Dane użytkowników popularnej aplikacji w rękach hakerów
Użytkownicy wirtualnej klawiatury Ai.Type, mają poważny problem. Do sieci wyciekła baza danych jej użytkowników, licząca 31 milionów osób korzystających z Androida oraz iOS.
Użytkownicy smartfonów bardzo chętnie korzystają z wirtualnych klawiatur, zastępujących standardowe wyposażenie Androida lub iOS. Są bardzo popularne, gdyż mają lepszą funkcjonalność, pozwalającą dostosować klawiaturę do wymagań użytkownika.
Hakerzy mają nasze hasła
Trzeba jednak pamiętać, że wszelkie wpisywane znaki przechodzą właśnie przez klawiaturę i są zapisywane na serwerach firmy. A dotyczy to także wrażliwych danych, jak hasła, numery kart kredytowych itp. Nie ma bowiem pewności, że producenci aplikacji odpowiednio zabezpieczą te dane przed wyciekiem. I czasem im się nie udaje, czego przykładem jest niezwykle popularna klawiatura Ai.Type.

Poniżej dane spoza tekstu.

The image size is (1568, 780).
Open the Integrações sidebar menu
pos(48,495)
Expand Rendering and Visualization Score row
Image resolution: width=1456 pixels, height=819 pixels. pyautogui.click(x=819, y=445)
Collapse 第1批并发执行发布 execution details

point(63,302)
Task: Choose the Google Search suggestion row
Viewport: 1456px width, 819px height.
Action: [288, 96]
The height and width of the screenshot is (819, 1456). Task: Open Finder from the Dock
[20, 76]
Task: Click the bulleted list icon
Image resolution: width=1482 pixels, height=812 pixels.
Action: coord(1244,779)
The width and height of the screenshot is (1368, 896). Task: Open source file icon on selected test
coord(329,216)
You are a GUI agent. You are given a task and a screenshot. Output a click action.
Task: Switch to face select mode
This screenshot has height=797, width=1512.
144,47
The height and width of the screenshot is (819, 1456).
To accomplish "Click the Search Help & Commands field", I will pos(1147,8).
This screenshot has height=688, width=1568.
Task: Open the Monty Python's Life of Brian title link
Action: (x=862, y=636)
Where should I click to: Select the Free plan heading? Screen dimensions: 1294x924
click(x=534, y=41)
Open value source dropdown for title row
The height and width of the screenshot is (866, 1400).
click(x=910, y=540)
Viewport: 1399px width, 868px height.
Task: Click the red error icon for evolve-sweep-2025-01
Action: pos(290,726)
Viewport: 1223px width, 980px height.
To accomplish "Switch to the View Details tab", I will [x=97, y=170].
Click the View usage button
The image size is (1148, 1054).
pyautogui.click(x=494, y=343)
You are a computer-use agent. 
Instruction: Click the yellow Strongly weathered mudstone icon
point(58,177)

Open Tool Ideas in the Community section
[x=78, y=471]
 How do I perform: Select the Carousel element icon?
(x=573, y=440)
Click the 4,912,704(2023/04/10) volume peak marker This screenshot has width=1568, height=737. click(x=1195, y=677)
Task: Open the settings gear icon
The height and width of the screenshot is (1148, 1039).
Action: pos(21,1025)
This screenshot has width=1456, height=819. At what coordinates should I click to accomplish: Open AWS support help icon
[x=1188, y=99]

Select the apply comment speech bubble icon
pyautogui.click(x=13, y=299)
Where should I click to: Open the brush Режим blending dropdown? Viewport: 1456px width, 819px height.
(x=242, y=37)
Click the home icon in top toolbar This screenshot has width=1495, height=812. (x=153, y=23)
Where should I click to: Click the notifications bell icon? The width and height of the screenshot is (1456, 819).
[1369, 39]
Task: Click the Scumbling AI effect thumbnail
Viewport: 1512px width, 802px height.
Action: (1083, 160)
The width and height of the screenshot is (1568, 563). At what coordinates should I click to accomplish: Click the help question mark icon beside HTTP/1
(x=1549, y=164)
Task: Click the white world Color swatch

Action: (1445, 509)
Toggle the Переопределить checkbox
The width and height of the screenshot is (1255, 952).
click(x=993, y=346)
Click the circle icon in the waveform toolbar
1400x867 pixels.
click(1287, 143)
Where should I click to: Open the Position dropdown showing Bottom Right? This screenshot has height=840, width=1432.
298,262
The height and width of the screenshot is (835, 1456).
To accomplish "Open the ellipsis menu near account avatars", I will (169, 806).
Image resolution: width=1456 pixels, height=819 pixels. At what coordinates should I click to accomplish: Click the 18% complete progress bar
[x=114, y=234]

Autorzy aplikacji, z której korzysta ponad 40 mln osób, poinformowali właśnie o wycieku danych 31 mln jej użytkowników. Niepokojące jest to, że dane nie były nawet chronione hasłem, ani zaszyfrowane, więc poziom zabezpieczenia bazy był praktycznie zerowy i każdy mógł ją przejąć. Jest to szczególnie dużym problemem dla użytkowników Androida, którzy uploadowali do bazy niemal wszystkie dane osobowe, przejęte teraz przez hakerów.
Skradziona przez nich baza waży 580 GB i zawiera m.in., adres email, numer telefonu, datę urodzin oraz lokalizację. Naturalnie jest w niej także wszystko co użytkownik do tej pory wpisywał za pośrednictwem tej klawiatury, a więc również hasła.
Innymi słowy wyciek jest bardzo groźny, gdyż hakerzy mogą teraz próbować dostać się do pozostałych usług, z których korzystali użytkownicy, np. konta na Facebooku, konta bankowego itp. Nie będzie to trudne, szczególnie gdy posiadają adres email oraz datę urodzin, które w wielu serwisach używane są do weryfikacji tożsamości.